Uptake of biodegradable gel-assisted LBL nanomatrix by Leishmania donovani-infected macrophages.

The aim of this study was to develop novel gel-assisted layer-by-layer (LBL) nanomatrix with high payload of doxorubicin (DOX) and to assess its efficacy against Leishmania donovani. The biodegradable LBL nanomatrix was fabricated using LBL technique using polyions (protamine and sodium alginate) on decomposable core. The developed system was characterized in vitro in terms of layer-by-layer growth and payload efficiency. The efficacy of optimized formulations was evaluated against L. donovani strain in terms of inhibitory concentration (IC50).
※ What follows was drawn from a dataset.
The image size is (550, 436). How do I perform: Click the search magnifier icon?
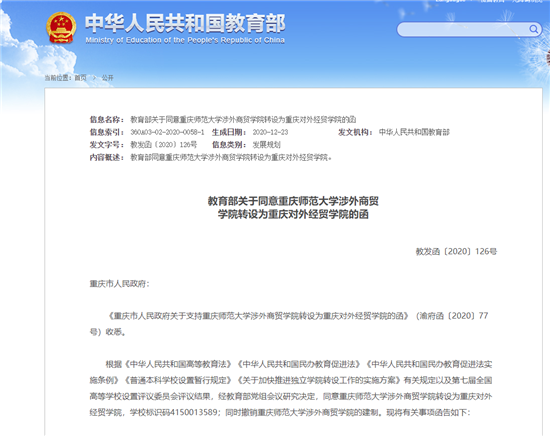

Uptake studies by infected macrophages were investigated both qualitatively and quantitatively using fluorescence microscopy and flow cytometry. The autogelling property subsequent to core removal inside the nanomatrix resulted in high payload efficiency of DOX (i.e., >70%). The reversal in charge followed the same trend with additional layers, and the magnitude of the charge remained constant up to five complete bilayers of polyions. The DOX can be effectively encapsulated, delivered, and subsequently taken up by L. donovani-infected macrophage cells. The matrix is completely internalized into macrophages showing improved efficacy (IC50 of formulation is almost <or=1.9-fold as compared to plain drug, P<0.05) against intracellular amastigotes. Having ample of opportunity to manipulate surface architecture, this system demonstrates unique platform as a low cost ideal substitute for visceral leishmaniasis to expensive lipid-based formulations.